Bio – Jason MacQueen
In 1980 Jason MacQueen founded QUANTEC, which was the first firm to develop risk models for equity markets outside the USA, and which ultimately built risk models for all of the developed and most of the emerging markets.
In 1984 QUANTEC launched the first global asset allocation model, including currency hedging overlays and the first use of reverse optimisation for efficient portfolio rebalancing.
Jason also pioneered the development of multi-factor stock selection models in both the U.S.A. and Japan, and the investment track records of his long-term collaborators are exceptional.
In the early 1990s QUANTEC developed the first global risk model, as well as a global stock selection model.
In the late 1990s Jason and his colleagues developed a statistical risk model-based technique for the American Stock Exchange, which enabled them to offer Exchange Traded Funds (ETFs) on Actively-managed Mutual Funds without knowing the underlying holdings. This technology can also be used to enable pension funds and other asset owners to manage their overall portfolio risks without having full transparency from their external managers.
QUANTEC was sold to Thomsom Financial in February 2001, and after consulting to them for two years, he co-founded R-Squared Risk Management in 2003 to develop Custom Hybrid Risk Models for institutional investors to enable them to manage their portfolios more efficiently.
R-Squared also developed a unique set of XRD equity risk models covering different geographies.

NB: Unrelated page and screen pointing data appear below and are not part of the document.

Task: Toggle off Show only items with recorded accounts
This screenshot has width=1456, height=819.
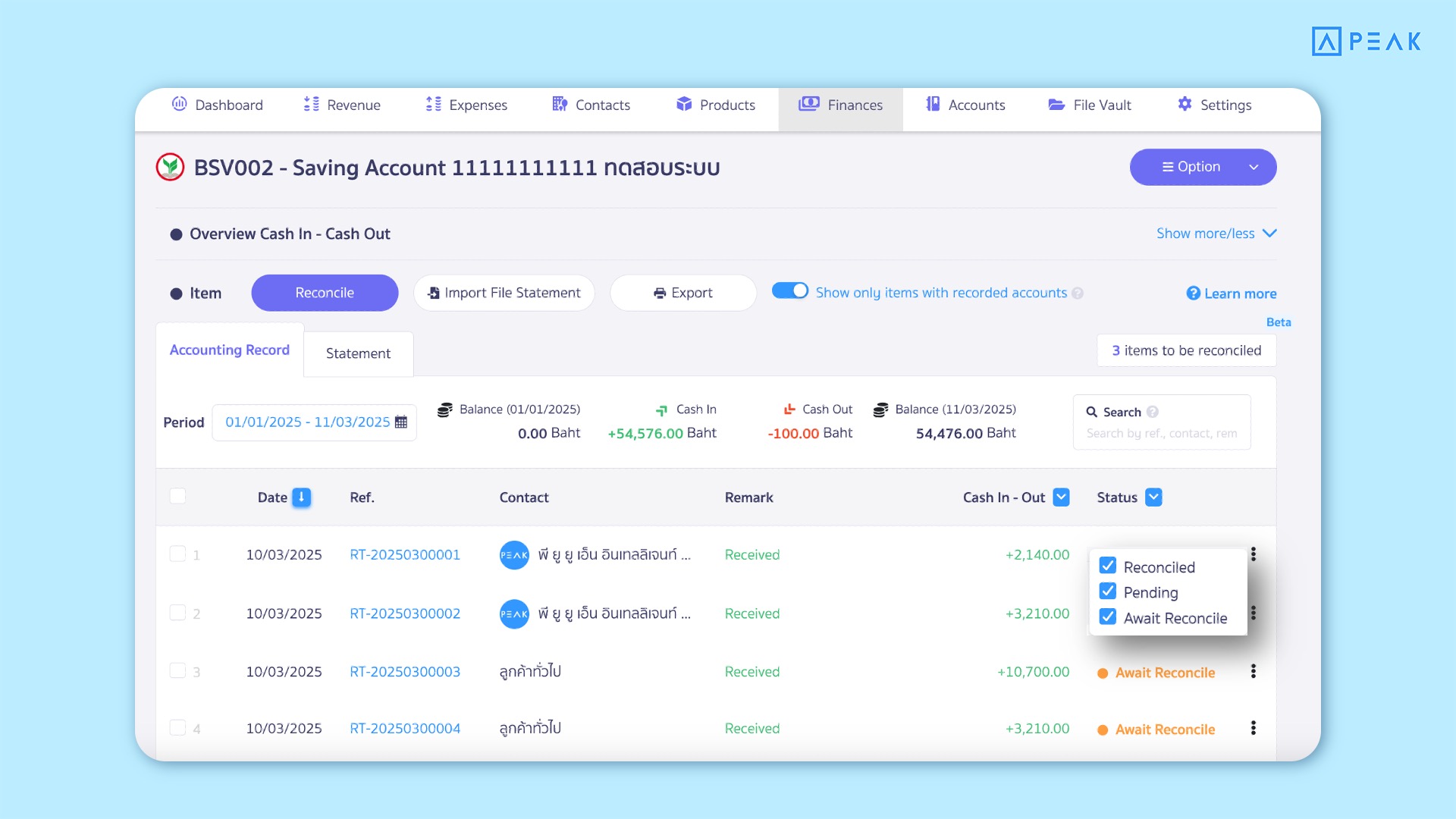Action: coord(789,291)
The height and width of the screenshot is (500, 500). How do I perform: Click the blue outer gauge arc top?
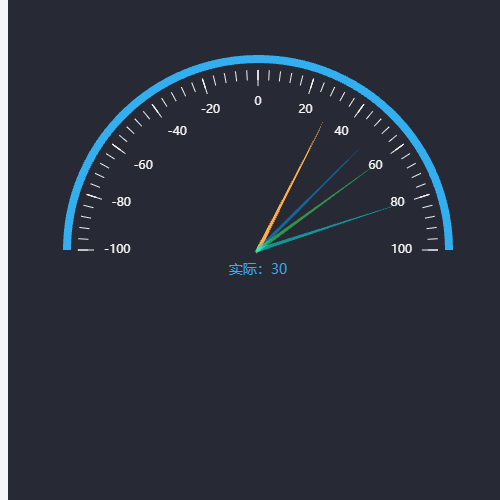tap(258, 59)
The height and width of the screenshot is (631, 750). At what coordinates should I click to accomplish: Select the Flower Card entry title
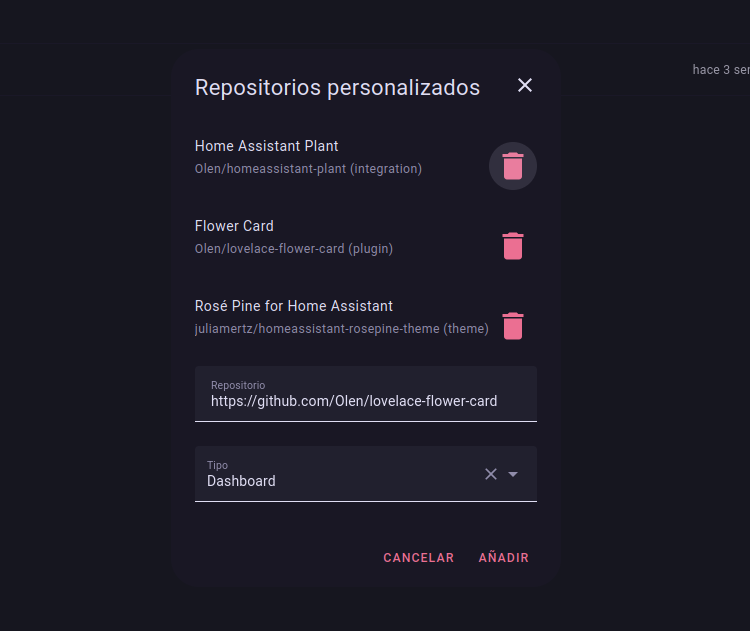click(x=234, y=226)
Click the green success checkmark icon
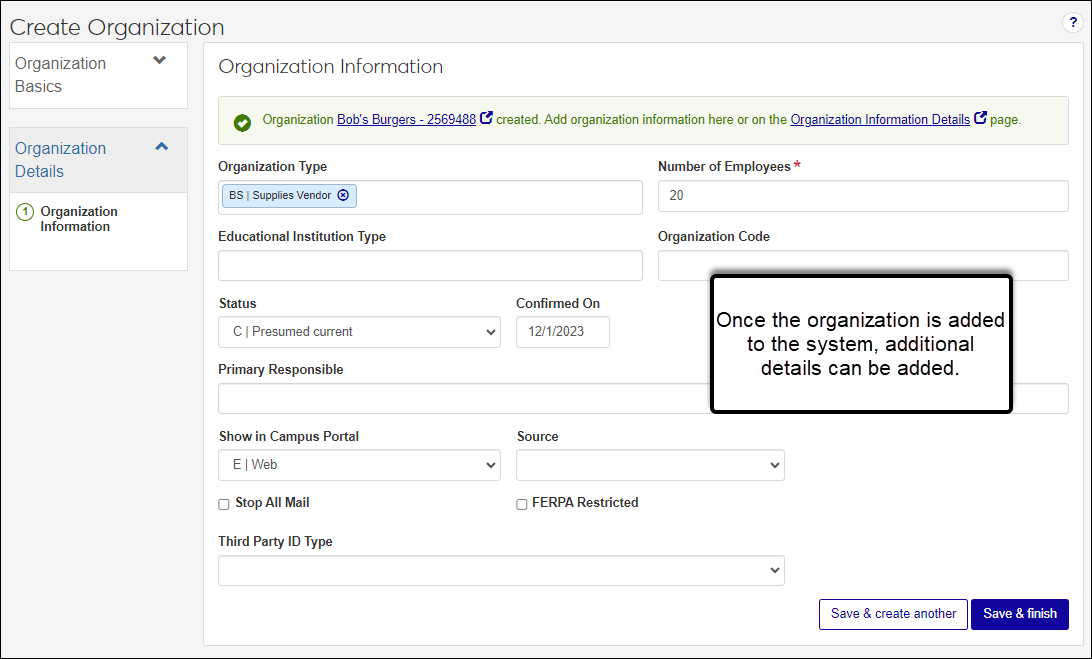The width and height of the screenshot is (1092, 659). (242, 122)
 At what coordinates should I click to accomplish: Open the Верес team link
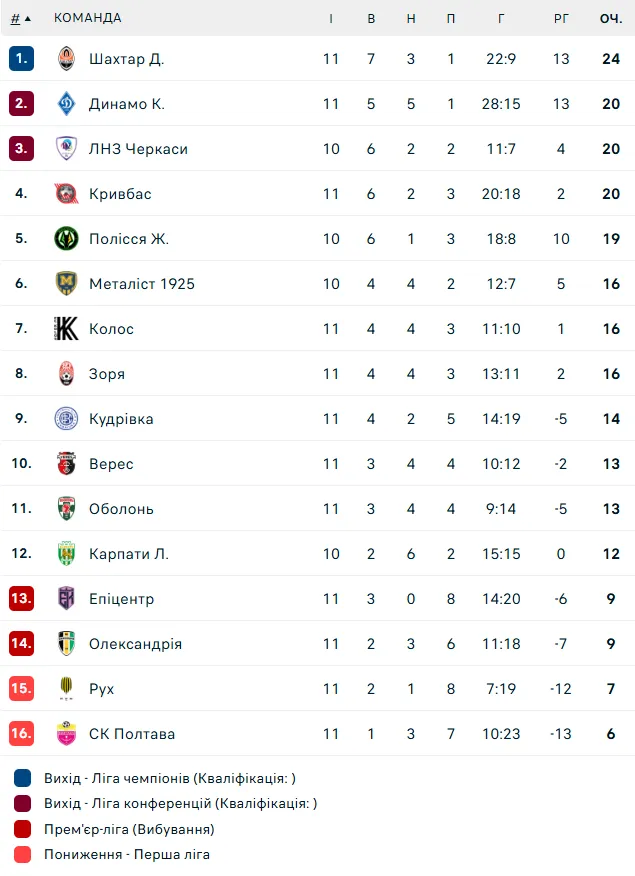tap(111, 464)

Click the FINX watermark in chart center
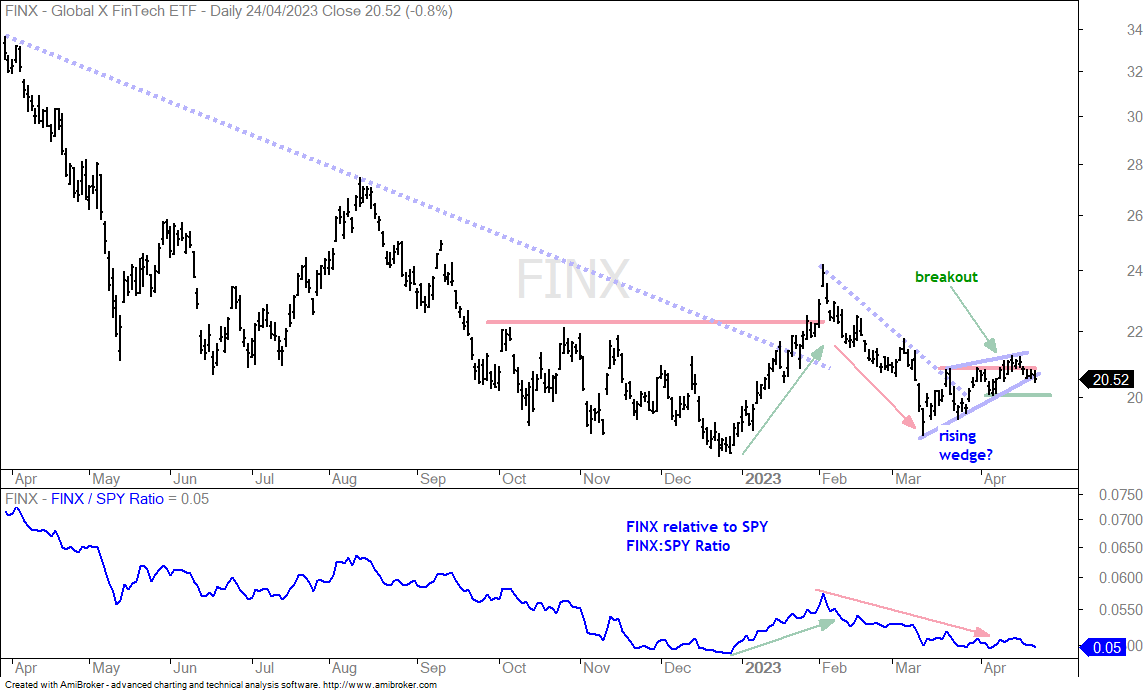coord(573,279)
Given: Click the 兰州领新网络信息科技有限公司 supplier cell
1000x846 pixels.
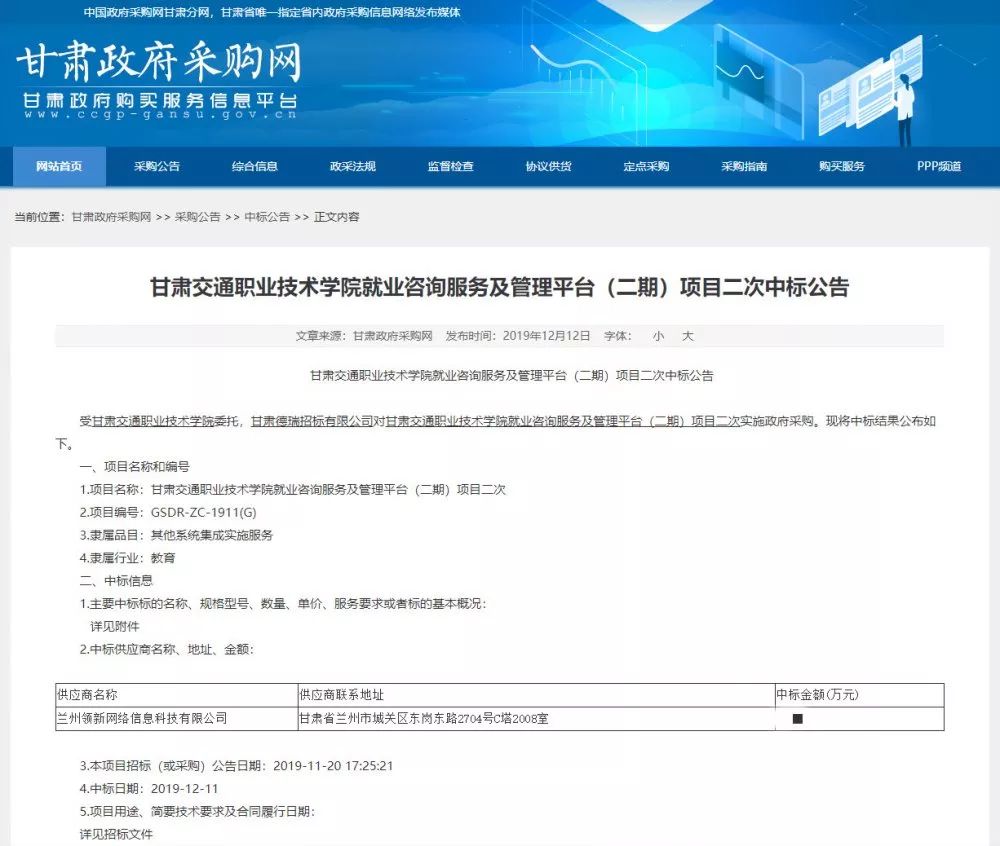Looking at the screenshot, I should tap(142, 718).
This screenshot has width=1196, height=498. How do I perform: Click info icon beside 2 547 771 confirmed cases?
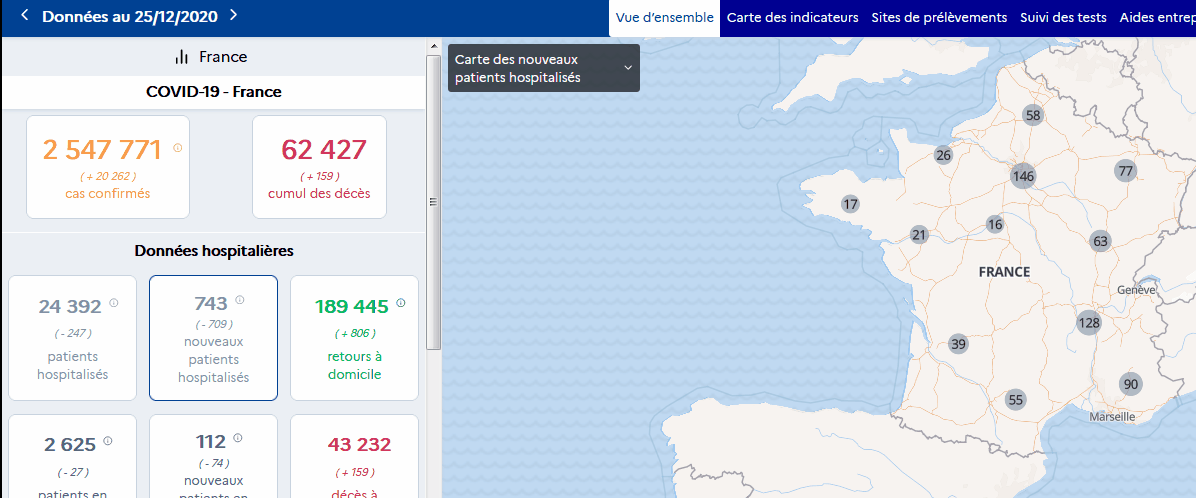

Among other custom risk models, Jason and his colleagues developed the global equity risk model in FactSet's Multy-Asset Class (MAC) product.
In December 2014, R-Squared's business was acquired by Northfield, where Jason became the Director of Research. His main focus at Northfield was developing a second-generation global equity model for FactSet's MAC product, which included additional style factors, regional sector factors and other enhancements.
Smart Portfolio Strategies (SPS) was founded in April 2015 to provide sophisticated portfolio rebalancing services to fund managers and asset owners. Active fund managers seek to outperform their benchmarks primarily by having superior stock selection skills, but the value of this skill can easily be lost if the portfolio is not constructed in a way that maximises its effects while minimizing all other influences on the portfolio's performance.
However, these two tasks require very different skill sets, and not all active managers are comfortable using optimisers and risk models to rebalance their portfolios. SPS rebalances portfolios by focusing on the most inefficient holdings, thereby minimising unnecessary turnover. SPS also monitors the portfolio's efficiency so that it can be rebalanced whenever appropriate.
Since founding QUANTEC in 1980 Jason has developed the theoretical framework of Markowitz and his successors into a practical set of tools for institutional fund managers. By his passionate pleas for a disciplined and logically coherent approach to portfolio management, he has acquired an international reputation as speaker, consultant and iconoclast. He was educated at Oxford and London Universities, where he read Mathematics and Theoretical Physics.
He was the founder and first Chairman of the London Quant Group, a not-for-profit organization established in 2007 to arrange Seminars on the practical application of quantitative investment technology; these seminars are the successor to the QUANTEC Investment Seminars, first started in 1986, and held at Oxford or Cambridge Universities.
He has been an Honorary Lecturer at Lancaster University Management School, and a Visiting Professor at Tokyo University's Center for Advanced Research in Finance. He is also a Director of the Society of Quantitative Analysts in New York.